-------- DATA TO PROCESS
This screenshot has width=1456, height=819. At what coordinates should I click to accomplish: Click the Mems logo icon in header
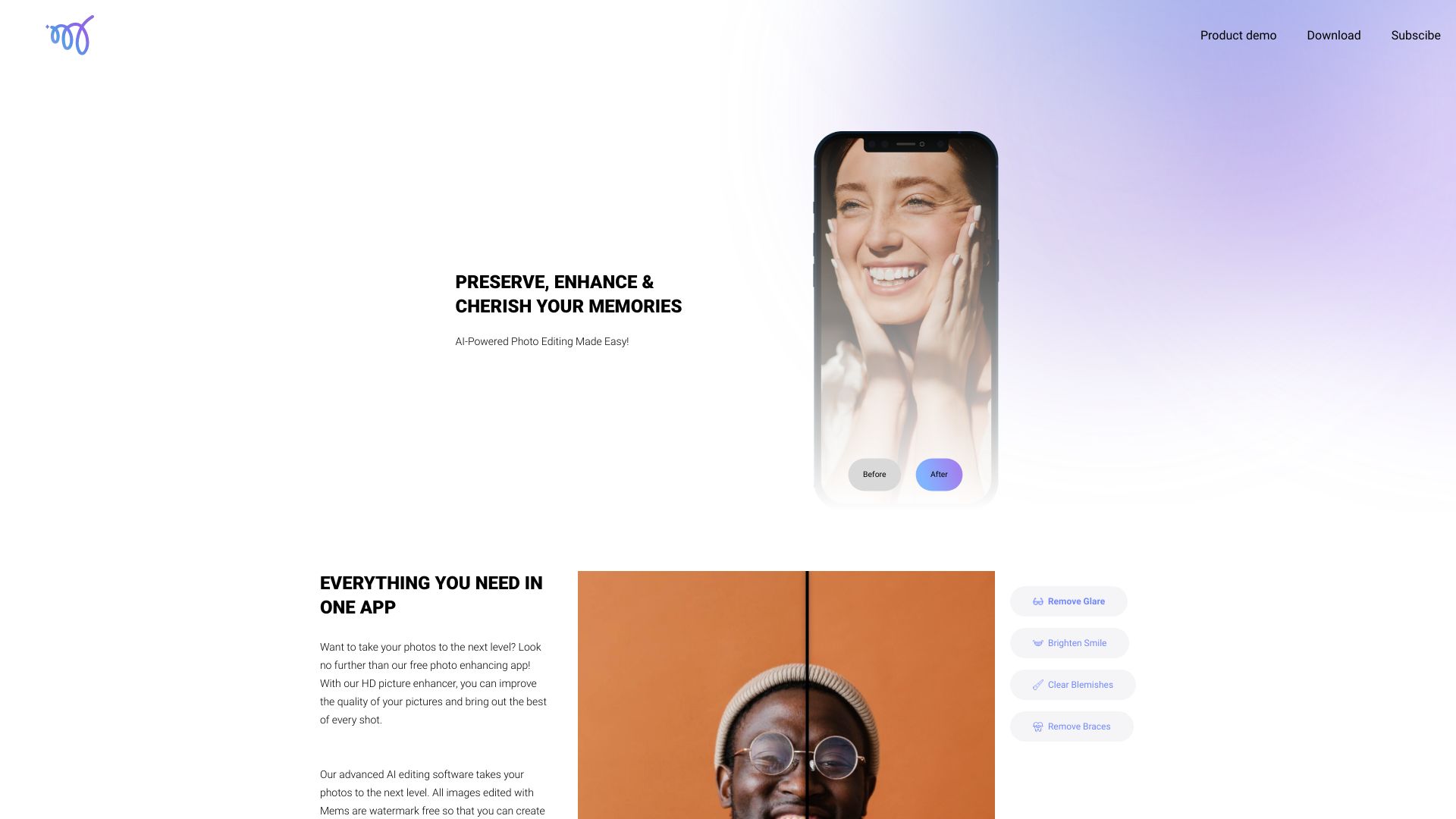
----------------
-------- DATA TO PROCESS
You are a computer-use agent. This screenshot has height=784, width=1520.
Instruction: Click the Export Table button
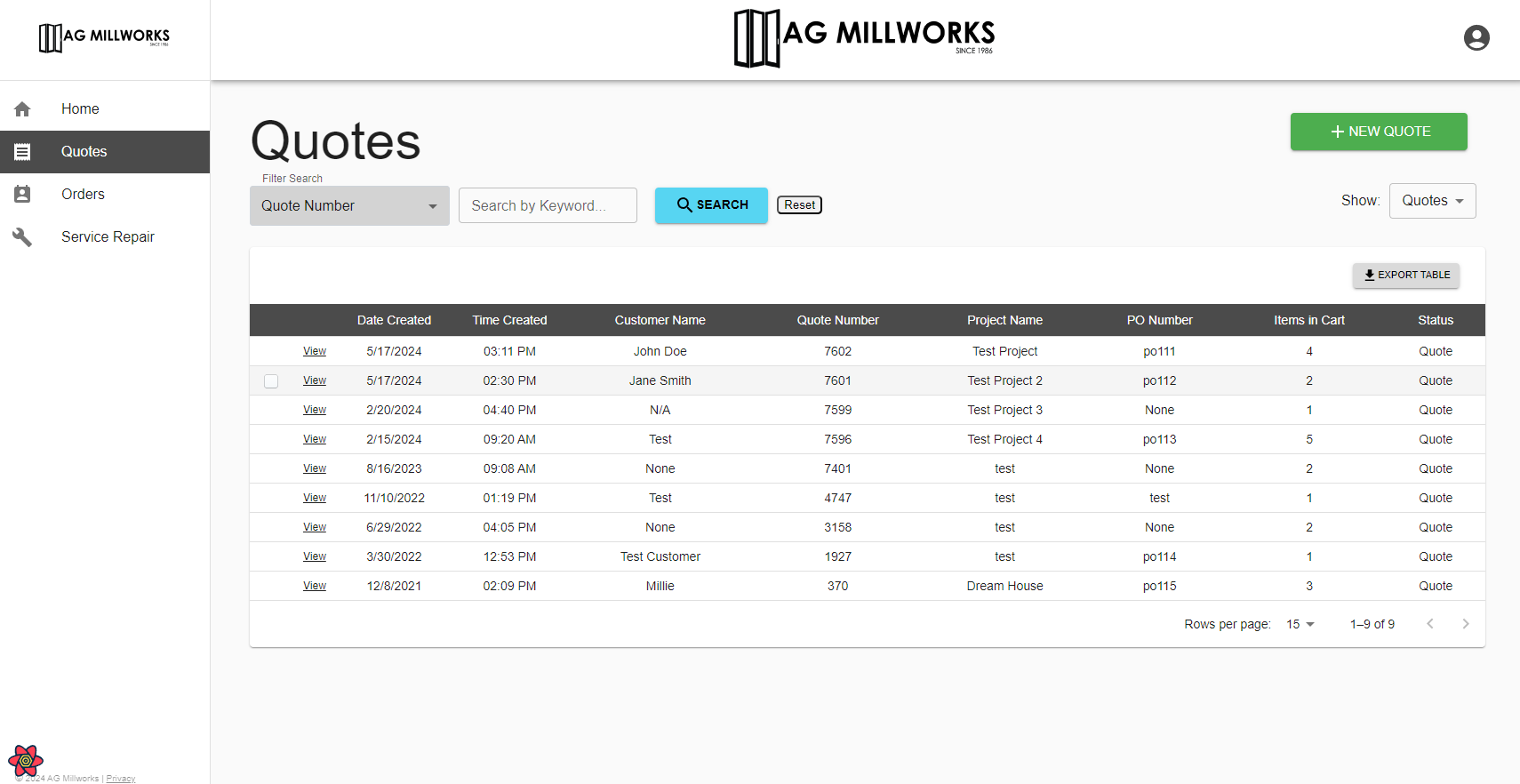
----------------
-------- DATA TO PROCESS
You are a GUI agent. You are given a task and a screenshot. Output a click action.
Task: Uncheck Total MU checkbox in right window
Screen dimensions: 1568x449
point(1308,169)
----------------
TASK GOAL =>
Note each line of the material holding "width" and copy it out.

TASK SOLUTION =>
This screenshot has width=1456, height=819. At what coordinates should I click to accomplish: Click the Mems logo icon in header
You are a computer-use agent. This screenshot has height=784, width=1520.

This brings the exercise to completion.